The court rejected Tourgee’s arguments by a vote of 7 to 1. Speaking for the court, Supreme Court Justice Henry Billings Brown declared that the 14th Amendment was adopted “to enforce the absolute equality of the two races before the law,” but he argued the amendment “could not have been intended to abolish distinctions based upon color, or to enforce social, as distinguished from political equality, or a commingling of the two races.” Ignoring the reality of segregation in the South, Justice Brown denied Tourgee’s argument that “the enforced separation of the two races stamps the colored race with a badge of inferiority.” Brown asserted that segregation was not discriminatory because whites were also segregated from blacks. Thus, if segregation made blacks feel inferior, “it is not by reason of anything found in the act, but solely because the colored race chooses to put that construction upon it.” Brown stated: Legislation is powerless to eradicate racial instincts or to abolish distinctions based upon physical differences, and the attempt to do so can only result in accentuating the difficulties of the present situation. If the civil and political rights of both races were equal, one cannot be inferior to the other civilly or politically. If one race were inferior to the other socially, the Constitution of the United States cannot put them upon the same plane.
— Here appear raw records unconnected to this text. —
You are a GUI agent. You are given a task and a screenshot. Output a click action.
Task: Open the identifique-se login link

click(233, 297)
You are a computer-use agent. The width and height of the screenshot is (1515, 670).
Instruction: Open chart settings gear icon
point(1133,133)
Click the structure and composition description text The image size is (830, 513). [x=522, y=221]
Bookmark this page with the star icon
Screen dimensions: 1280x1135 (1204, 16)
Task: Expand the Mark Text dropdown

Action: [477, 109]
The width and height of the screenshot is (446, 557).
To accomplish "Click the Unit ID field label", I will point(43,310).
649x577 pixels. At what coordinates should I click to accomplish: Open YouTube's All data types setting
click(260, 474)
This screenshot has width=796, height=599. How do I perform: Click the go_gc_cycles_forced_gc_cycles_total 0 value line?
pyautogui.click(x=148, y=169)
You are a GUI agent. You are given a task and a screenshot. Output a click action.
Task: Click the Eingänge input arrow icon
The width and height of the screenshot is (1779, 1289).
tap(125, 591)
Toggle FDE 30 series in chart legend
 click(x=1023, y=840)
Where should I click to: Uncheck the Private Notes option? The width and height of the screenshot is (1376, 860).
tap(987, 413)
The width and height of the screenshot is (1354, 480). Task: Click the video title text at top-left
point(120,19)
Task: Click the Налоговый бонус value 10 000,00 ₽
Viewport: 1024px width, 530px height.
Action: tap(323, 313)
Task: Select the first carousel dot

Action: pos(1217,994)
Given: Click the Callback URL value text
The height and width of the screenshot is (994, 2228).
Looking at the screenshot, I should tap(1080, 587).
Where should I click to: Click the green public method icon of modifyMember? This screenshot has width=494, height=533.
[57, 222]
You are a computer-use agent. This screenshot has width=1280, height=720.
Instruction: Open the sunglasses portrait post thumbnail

The decision in the Plessy case granted constitutional support to the “separate but equal” doctrine. As long as segregated facilities were equal they were permissible. Supreme Court Justice John Marshall Harlan wrote a bitter dissent to the court’s opinion. A former slaveholder, Harlan acknowledged that the white race was “the dominant race in this country.” But Harlan declared: in the eye of the law, there is in this country no superior, dominant, ruling class of citizens. There is no caste here. Our Constitution is color blind, and neither knows nor tolerates classes among citizens. In respect of civil rights, all citizens are equal before the law. The humblest is the peer of the most powerful. The law regards man as man, and takes no account of his surroundings or his color when his civil rights as guaranteed by the supreme law of the land are involved.

By the time the court decided Plessy the South was well on its way to creating a thoroughly segregated society. The Plessy ruling merely accelerated the process and provided it with legal sanction. Within a few years almost every institution or facility in the South was segregated. In addition to schools, streetcars, railroads, hotels, and restaurants, southern states segregated sports arenas, telephone booths, and elevators. In some states blacks and whites could not fish on the same lakes, play baseball together, or shoot pool at the same establishment.

Most American blacks, and some whites, condemned the Plessy decision and its repercussions. Some of this opposition led to the creation in 1909 of the National Association for the Advancement of Colored People (NAACP), a civil rights organization dedicated to fighting racial segregation. Most whites in the North ignored the plight of Southern blacks in the wake of Plessy, while most Southern whites used the decision to justify racial discrimination.

Nearly 60 years passed before the Supreme Court ruled, in Brown v. Board of Education of Topeka , that the “separate but equal” doctrine had no place in public education. Two years later, in Gayle v. Browder , the Supreme Court struck down segregation in public transportation—the same kind of segregation upheld in Plessy. By then the South had built a social and legal system deeply rooted in racial segregation. It took numerous lawsuits, much federal legislation, and a concerted effort of civil rights protesters in the 1950s and 1960s to finally dismantle the system of segregation upheld by the Plessy ruling.